Workers’ center extends ‘TEAM and ‘Changes’ to assist low-income Pinoys with utility bills

Dondi Mangan, service recipient, learns about the Changes Program  from staff Teresita Mercado.  PWC Executive Director Aqui Versoza (standing) guides the briefing. Photo by Tet Valdez.

Dondi Mangan, service recipient, learns about the Changes Program from staff Teresita Mercado. PWC Executive Director Aqui Versoza (standing) guides the briefing. Photo by Tet Valdez.

As Filipino American History Month comes to a close, the Pilipino Workers’ Center (PWC) has continued its outreach to Filipino Americans and Latinos, based at Historic Filipinotown (Hi-Fi), considered to be in absolute poverty. Household income in this neighborhood is lower than the threshold established by the Census of minimal standard of living for the composition of the household.

“There is a myth that persists about Filipinos and Asians as ‘model minority,’ thus hindi natin kailangan ng tulong sa gobyerno (a model minority myth promotes the idea that Filipinos and Asian do not need government assistance),” PWC Executive Director Aqui Versoza told TheFilamLA.

Versoza cited census results stating that: “5.4% of Filipino Americans are in absolute poverty (Jerry Park, on “Asians and The Model Minority”).

She said a couple of the current projects that is available to low-income residents of Hi-Fi is “TEAM” and “Changes.” A good number of those in poverty are seniors, relying solely on their Social Security payments.

“Limited ang pag-intinde ng mga seniors natin tungkol sa mga tulong na para sa kanila tulad ng assistance sa utilities like phones, gas, water. Complicated kasi ang mga brochures or representatives cannot clearly explain in plain English their utilities’ program ( Our seniors have limited understanding of certain assistances in utilities),” she said.

Versoza said this year, PWC has given workshops and direct assistances to some 1,500 clients at the Larry Itliong Village (where the PWC has an office), churches and community halls on Changes and TEAM projects. Through these projects, clients receive information about requesting their utility companies such as Edison, Southern California Gas , Department of Water and Power to install SMART meters in their homes or to help manage their bills; or for cell phone users to avoid unnecessary phone features such as three-way calling.
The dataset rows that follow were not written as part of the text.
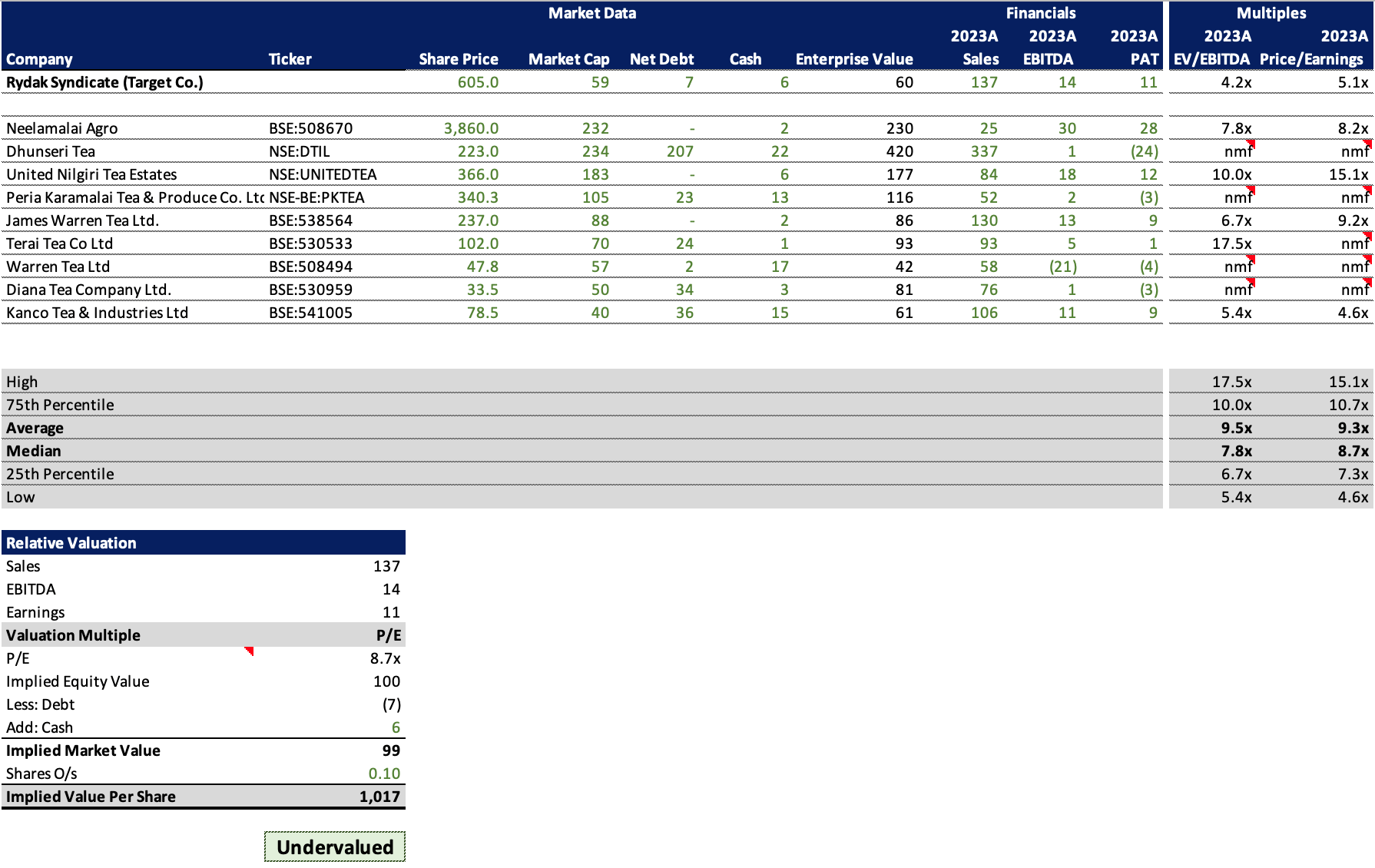Click the Add: Cash value 6
The height and width of the screenshot is (868, 1375).
coord(396,727)
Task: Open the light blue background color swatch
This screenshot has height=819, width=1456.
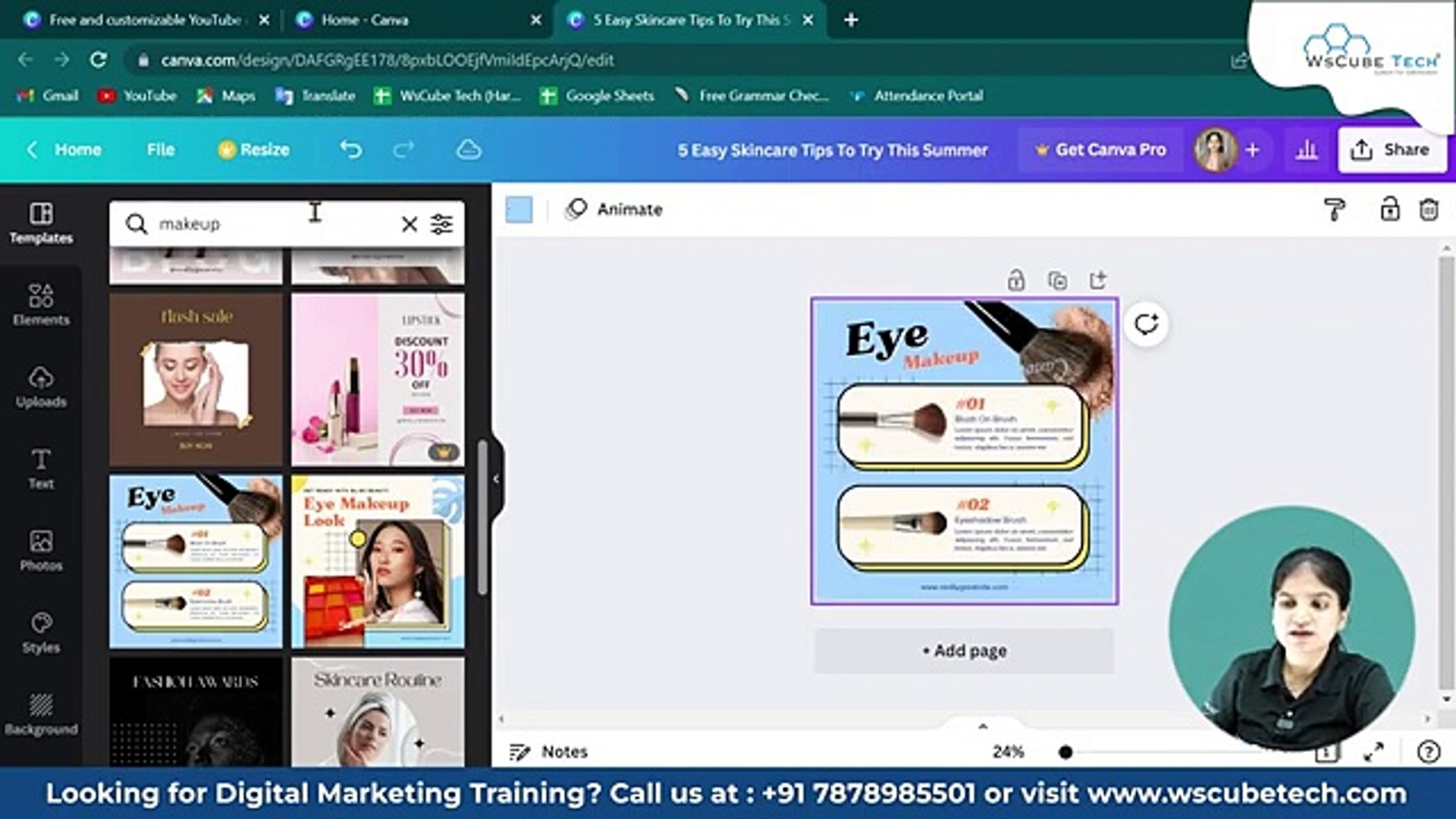Action: [519, 209]
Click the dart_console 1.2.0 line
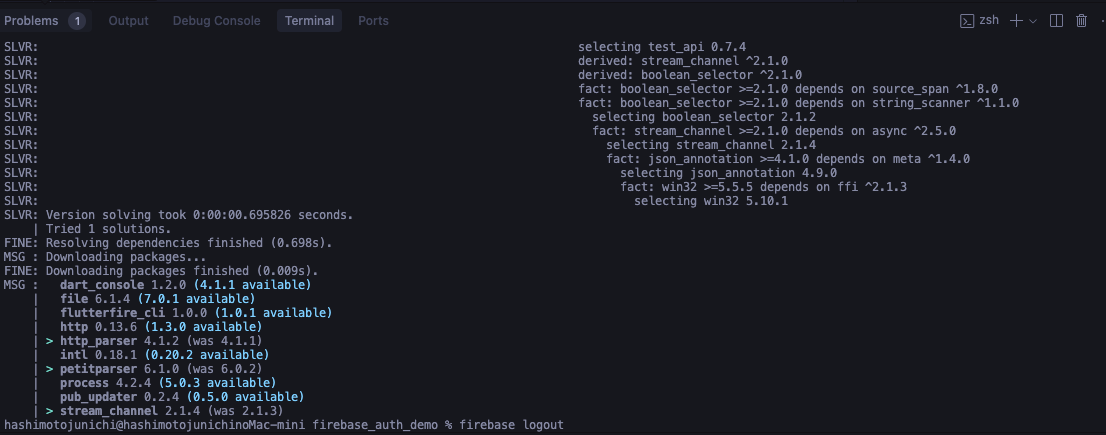 coord(186,285)
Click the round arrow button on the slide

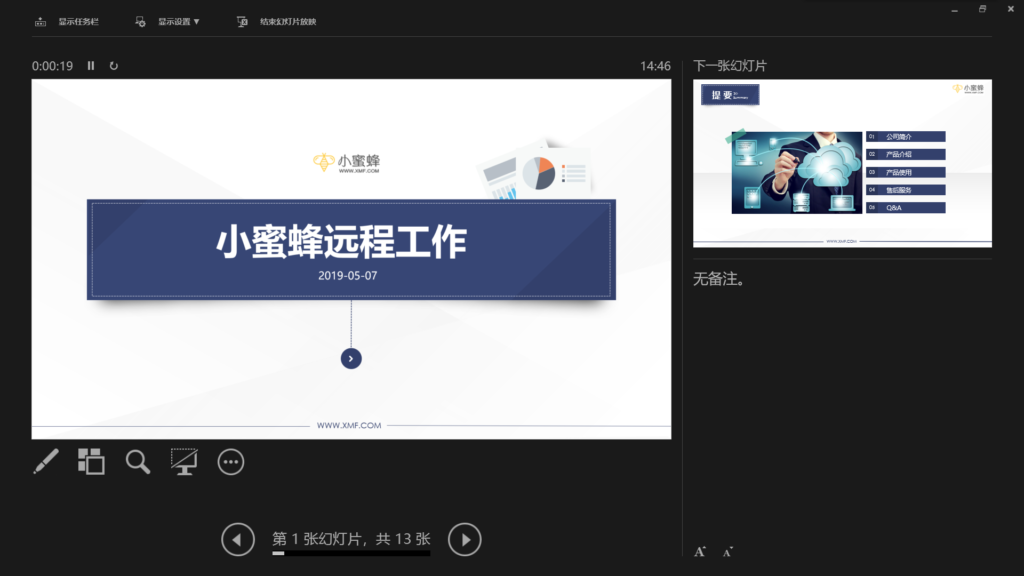tap(351, 358)
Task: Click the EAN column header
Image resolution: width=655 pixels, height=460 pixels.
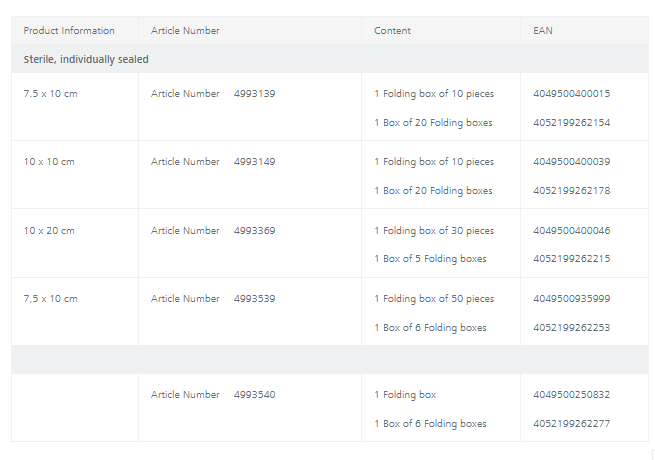Action: tap(542, 31)
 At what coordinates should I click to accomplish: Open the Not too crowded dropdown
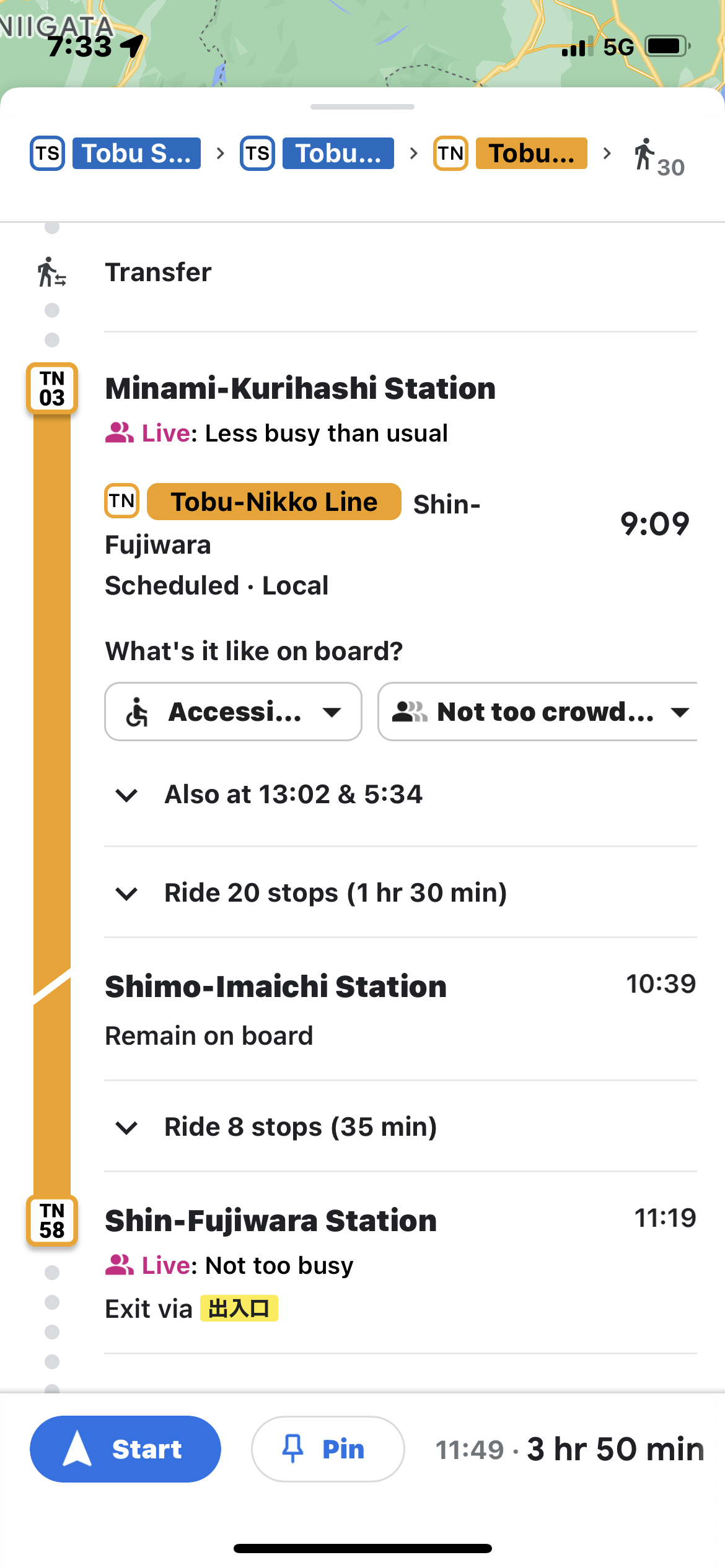point(538,712)
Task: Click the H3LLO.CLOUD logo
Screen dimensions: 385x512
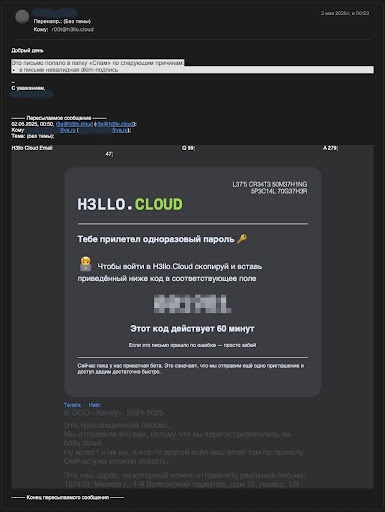Action: [130, 204]
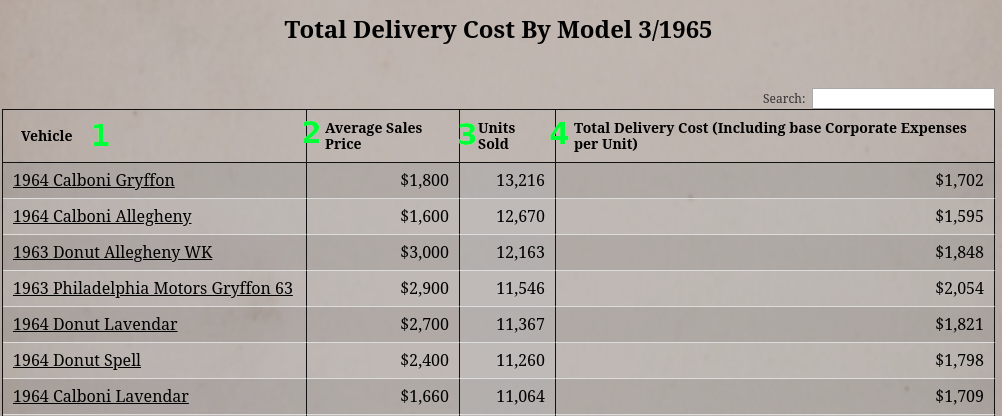Viewport: 1002px width, 416px height.
Task: Sort by Total Delivery Cost column
Action: click(x=770, y=136)
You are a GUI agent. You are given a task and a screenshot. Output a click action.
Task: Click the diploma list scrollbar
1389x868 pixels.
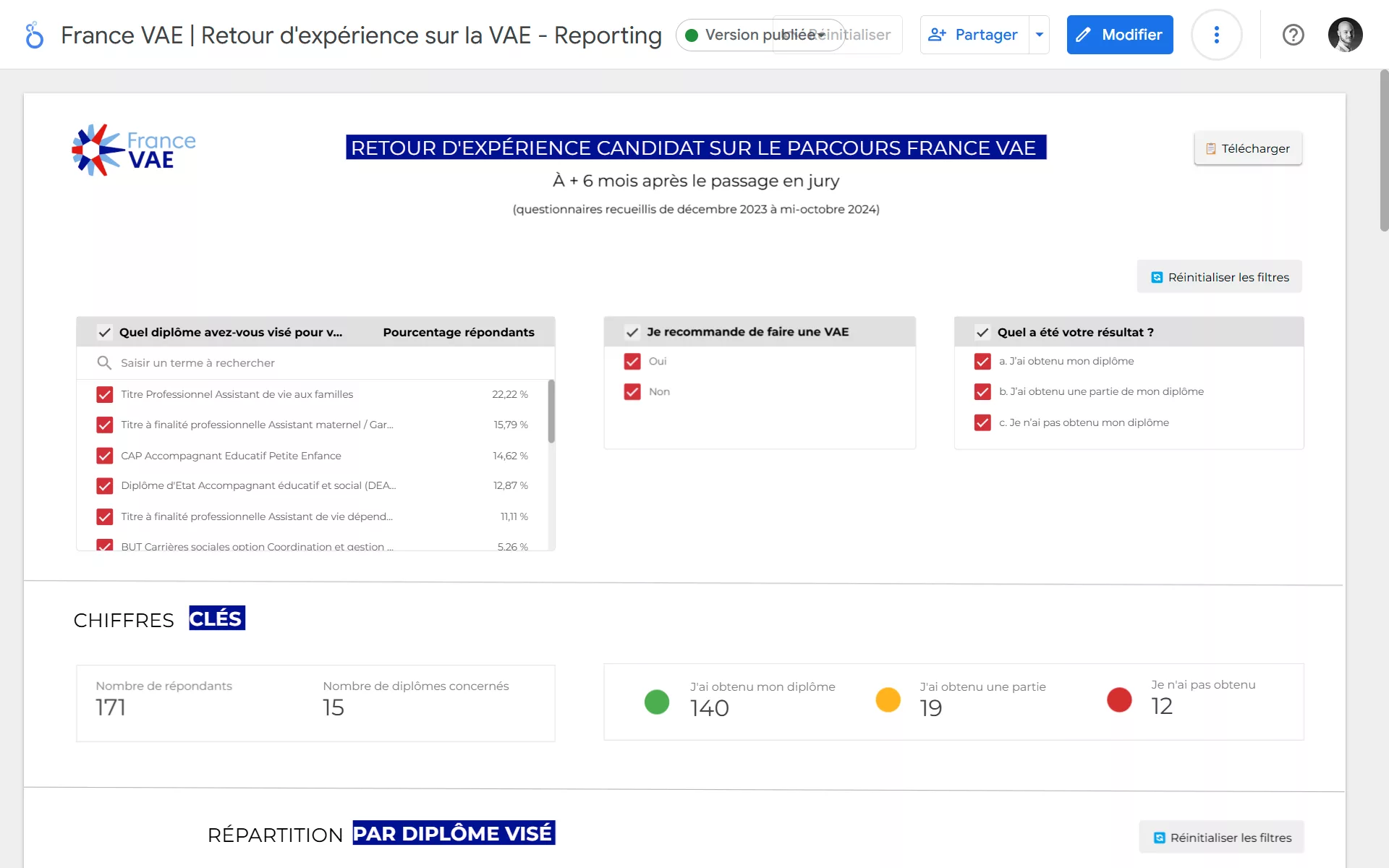click(551, 412)
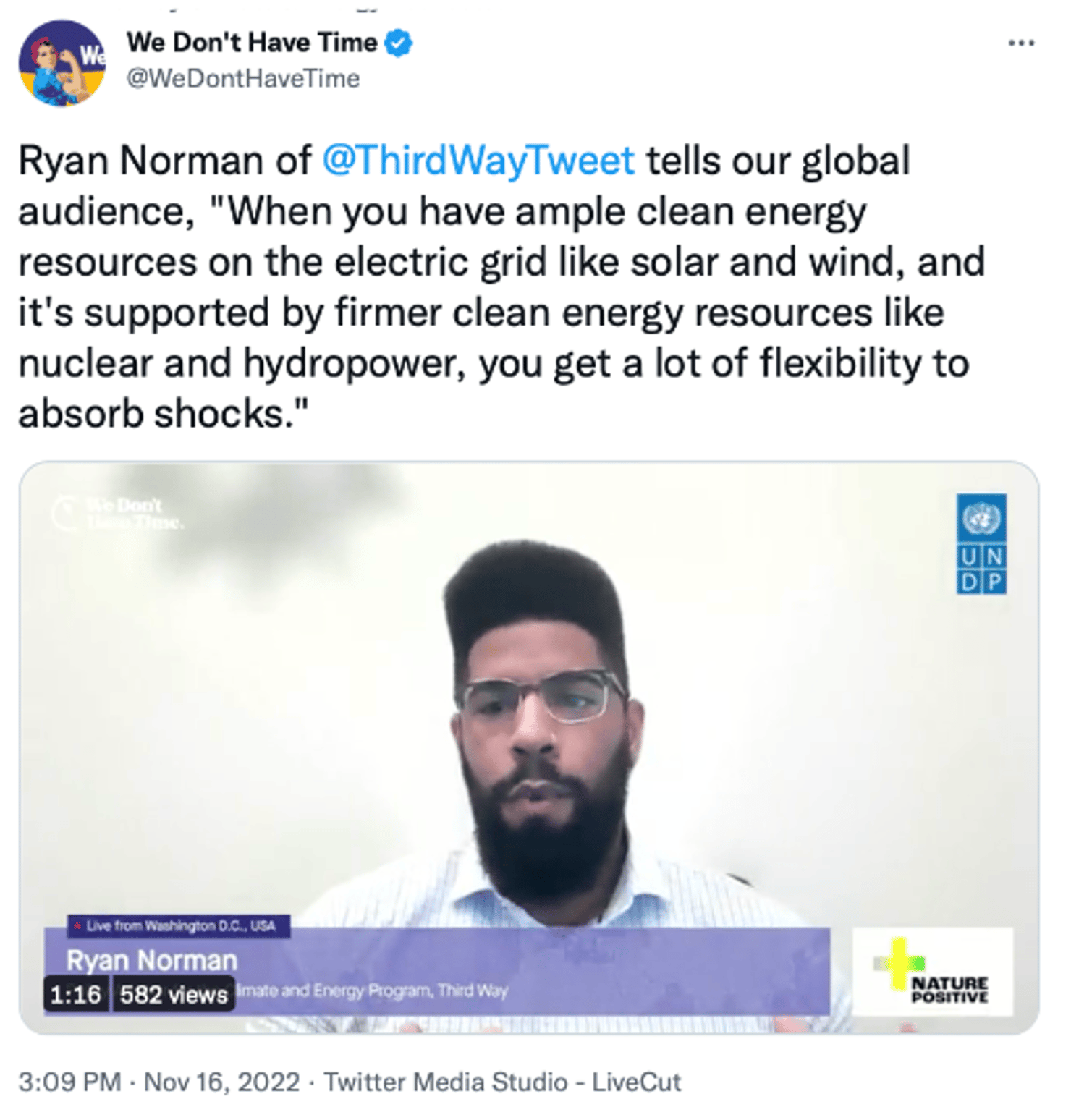
Task: Open the @WeDontHaveTime handle link
Action: tap(243, 78)
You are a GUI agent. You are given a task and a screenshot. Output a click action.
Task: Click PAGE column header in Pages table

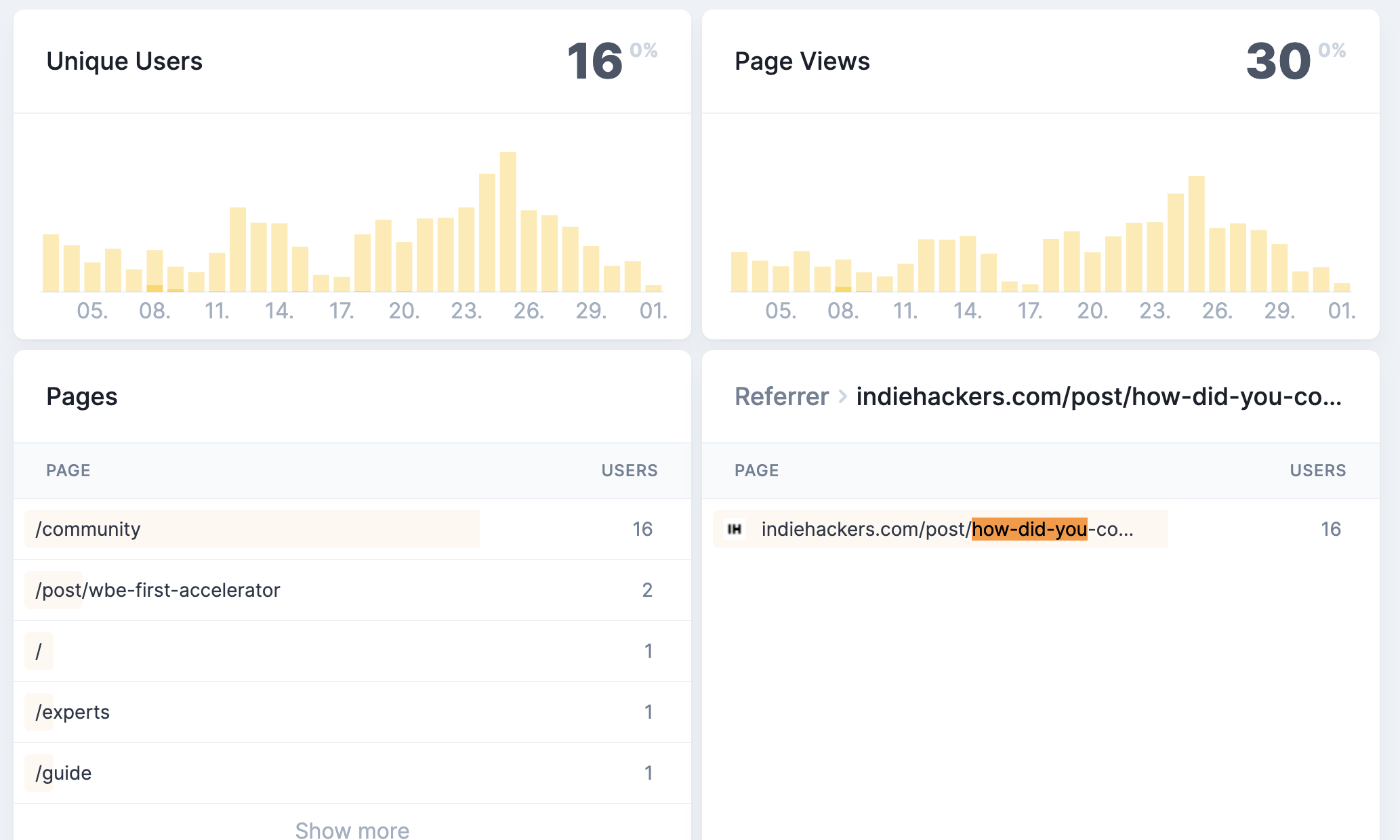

“When the clients come to our offices, they can sign in for us to become their advocates with the utilities company,” said Versoza. “We have Tagalog-speaking advocates who can call the utility companies. Tinutulungan naming sila na tumawag sa mga kumpanya para ma-check ang power or water meter nila. Maaari nilang dalhin ang bill nila sa kuryente o tubig at susuriin naming bakit biglang tumaas ang bayad nila.”
Teresita Mercado, a PWC staff and a former teacher from Manila, knows the difficulty posed by high bills on low income Filipino clients.

She said, “Minsan ang pambayad nila sa pagkain ay napupunta sa cell phones or phone cards that they use to call their families long distance in the Philippines.”

Dondi Mangan who immigrated in 2001 told TheFilamLa that his cell phone bill was reduced significantly after a PWC staff assisted him in getting a better plan.

“Lumiit ang bill ko at nagkaraoon pa ako ng better plan data with unlimited minutes and text,” he said.

He now volunteers at the PWC to pick up food at the Food Bank to distribute to his low-income compatriots.